Europe has been studying wave and tidal power since the 1960s. Since then, there have been several implementations of wave and tidal power. With other forms of low-carbon power sources being developed and already in use, there are still a lot of hurdles to overcome before the wave and tidal power become mainstream sources of energy. So far, there are studies and bold plans for wave and tidal power plants in the United Kingdom, Alaska, and Australia.
‘The oldest wave and tidal power plant is in the Rance River in France which generates 240MW’
Around the world, there have been a wave and tidal power plants since the 1960s. The oldest wave and tidal power plant are in the Rance River in France which generates 240MW. Apart from being the oldest power plant of its kind, it is also the second biggest in terms of power generation. The biggest wave and tidal power plant are located in the Sihwa Lake in South Korea. It generates 254MW and uses a seawall which was built in 1994 for flood control and agricultural purposes.
Compared to the wind, solar, wave and tidal power lag. The primary reason is technological hurdles and a larger investment. Also, there are fewer locations where a wave and tidal power plant can be located.

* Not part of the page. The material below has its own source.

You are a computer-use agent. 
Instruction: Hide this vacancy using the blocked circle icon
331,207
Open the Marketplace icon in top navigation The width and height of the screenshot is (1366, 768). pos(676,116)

‘The biggest wave and tidal power plant is in the Sihwa Lake in South Korea and generates 254MW’
In Alaska, for instance, Yakutat has waves which measure 20 feet high. The potential power generation output from the waves could easily power Yakutat, which is home to 600 people. The town currently depends on its diesel engine generator for its power requirements. In terms of technology and logistics, wave and tidal power is the only option for the small town. Prior research and studies have shown that the town would need around 30 wave energy converters, each costing a million dollars, to power the whole town, Alaska Public reported.
Whether using wave and tidal power is expensive due to its being a new technology. Almost every implementation has used a different approach. There have not been enough installations and power plants to leverage the technology and spread the cost.
There is, however, a discrepancy between estimates about how much it would cost to harness wave and tidal energy. Last 2015, the Department of Energy had a “baseline estimate for floating, deep-water energy” of $0.90 per kilowatt-hour (kWh). By 2017, the figure has gone down to $0.66/kWh. They have a goal to make this $0.17/kWh by 2030.
Part of the expense is due to the need for protection against the weather and saltwater corrosion. One solution for this is to use equipment which is submerged. This approach has been used in Australia, where the movement of the waves is harnessed with the use of a tethered buoy which is connected to a pump. Water is pumped to the mainland, where it runs turbines.
Most of the new designs make use of buoys, instead of submerged propellers or turbines. This allows a lower cost of equipment, installation, as well as maintenance. This bold approach can also be scalable by just multiplying the number of buoys.
The potential for wave and tidal power is enormous and could generate a big chunk of the world’s energy needs. It is another untapped resource that has yet to be fully understood and harnessed. But once it is, it is a bold and commercially-viable, not to mention, more eco-friendly source of power that would make a significant impact on the planet.